Spazzolini di bambù

· Spazzolini di bambù: una valida alternativa alla plastica ·

Vista la mia crescente attenzione nei confronti di una vita più ecosostenibile, ecco un’altra delle scelte che mi son sentita di voler fare, un piccolo gesto con, a lungo termine, un grande valore, a mio avviso: iniziare ad usare spazzolini di bambù.

Può sembrare una sciocchezza, ma mentre una spazzola per capelli dura anni e anni e non ne cambieremo poi così tante nel corso della vita, in effetti dai 12 mesi in poi tutti noi iniziamo ad utilizzare gli spazzolini da denti, rigorosamente in plastica, e cambiandoli con una media di ogni 3 mesi, già solo in 30 anni sono già circa 120 spazzolini! Un’enormità, non vi pare? Nella vita media di una persona utilizzeremo tra i 300 e i 350 spazzolini. Tutti in plastica (per l’esattezza in polipropilene, una delle plastiche più inquinanti), non riciclata e non riciclabile, decisamente ad alto impatto ambientale. E se consideriamo che quando si parla del futuro dell’ambiente anche le piccole abitudini possono fare la differenza, capirete che optare per spazzolini ecologici è una delle scelte più logiche e facili da fare!
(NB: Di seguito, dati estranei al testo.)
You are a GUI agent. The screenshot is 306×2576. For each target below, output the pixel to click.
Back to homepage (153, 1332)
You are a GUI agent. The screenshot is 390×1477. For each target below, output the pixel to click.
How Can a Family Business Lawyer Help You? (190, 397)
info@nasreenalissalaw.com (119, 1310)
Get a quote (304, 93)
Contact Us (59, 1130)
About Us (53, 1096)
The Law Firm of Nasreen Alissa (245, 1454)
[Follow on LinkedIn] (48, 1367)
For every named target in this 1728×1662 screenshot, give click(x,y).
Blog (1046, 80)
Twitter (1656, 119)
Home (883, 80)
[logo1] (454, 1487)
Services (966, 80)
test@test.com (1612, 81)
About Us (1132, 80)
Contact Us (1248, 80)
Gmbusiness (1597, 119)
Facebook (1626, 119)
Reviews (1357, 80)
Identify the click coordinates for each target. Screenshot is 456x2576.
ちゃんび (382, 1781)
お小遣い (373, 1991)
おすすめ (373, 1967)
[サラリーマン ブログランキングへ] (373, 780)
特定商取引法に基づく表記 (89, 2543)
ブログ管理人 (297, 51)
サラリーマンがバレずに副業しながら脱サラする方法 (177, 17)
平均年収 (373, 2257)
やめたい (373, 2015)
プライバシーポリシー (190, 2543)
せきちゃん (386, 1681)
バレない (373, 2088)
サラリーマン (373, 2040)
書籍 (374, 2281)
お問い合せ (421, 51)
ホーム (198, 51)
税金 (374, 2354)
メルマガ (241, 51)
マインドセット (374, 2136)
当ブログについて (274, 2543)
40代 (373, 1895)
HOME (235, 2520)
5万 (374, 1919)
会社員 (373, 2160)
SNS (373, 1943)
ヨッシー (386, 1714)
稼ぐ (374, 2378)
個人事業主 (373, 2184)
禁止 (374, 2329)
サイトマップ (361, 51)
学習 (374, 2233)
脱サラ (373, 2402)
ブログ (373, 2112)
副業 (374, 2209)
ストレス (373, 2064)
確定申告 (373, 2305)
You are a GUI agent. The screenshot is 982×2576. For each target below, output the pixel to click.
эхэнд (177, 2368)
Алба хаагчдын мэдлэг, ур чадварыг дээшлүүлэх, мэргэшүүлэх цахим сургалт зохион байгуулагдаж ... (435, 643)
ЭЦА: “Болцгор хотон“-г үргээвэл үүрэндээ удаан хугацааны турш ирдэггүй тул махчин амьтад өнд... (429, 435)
Ci sono 2 tipi di spazzolini da denti eco-friendly attualmente in commercio: quelli in bambù (o altri materiali naturali biodegradabili, come le bio-resine compostabili) e quelli con testine intercambiabili.
Questi ultimi rimangono in plastica, per cui, francamente, se vi decidete ad adottare per una soluzione più green suggerisco vivamente di optare per il bambù, decisamente il materiale in assoluto più attento all’ambiente 😉

Spazzolini di bambù: come scegliere

Il bambù è una pianta con un’ottima resa a livello di coltivazione (il rapporto tra quantità di legno e ampiezza di terreno coltivato è molto alto), inoltre non necessita di fertilizzanti per la coltivazione.
Si tratta di un materiale molto leggero, quindi pratico anche a livello ergonomico (ovvero è facile e comodo tenere in mano uno spazzolino da denti in bambù) e completamente compostabile, quindi potete smaltire i vostri spazzolini in bambù semplicemente con i rifiuti organici.
Se proprio vi servissero altri incentivi, si tratta anche di un materiale piuttosto economico (potete trovare in commercio spazzolini da denti in bambù allo stesso prezzo, o poco più alto, dei vecchi spazzolini in polipropilene).

Come scegliere uno spazzolino in bambù? Niente di più facile, dovete solo fare attenzione a queste caratteristiche:

  • in materiale biodegradabile al 100% (non solo il manico, ma anche le setole) e pertanto compostabile (ovvero si può smaltire nel cassonetto dell’umido)
  • in materiale altamente sostenibile (e ovviamente non tossico)
  • imballato in una confezione riciclabile
  • con setole funzionali e con la durezza adatta al vostro smalto dentale e alle vostre gengive, così come la dimensione della testina (esempio: attenzione agli spazzolini per bambini, che dovranno avere testina molto piccola e setole molto morbide)

Detto ciò, alcune marche di spazzolini da denti in bambù (al maggior parte, in effetti) utilizzano setole naturali con un trattamento al carbone, utilissimo per un leggero effetto sbiancante, che molti di voi potrebbero gradire.
Nota: pare inoltre che il bambù sia un antibatterico naturale, per cui gli spazzolini ecologici siano in fin dei conti anche più igienici di quelli tradizionali in plastica… motivo in più per convertirsi al green 😉

Importante: non voglio mentirvi, quindi vi dirò che lo spazzolino da denti in bambù non ha solo vantaggi, ma anche un piccolo contro. Dopo l’uso si consiglia di asciugarlo per prevenire ed evitare la formazione di muffe e la proliferazione batterica.

Ricordatevi che una piccola abitudine come quella dello spazzolino da denti in bambù può essere un grande passo per la salute del pianeta!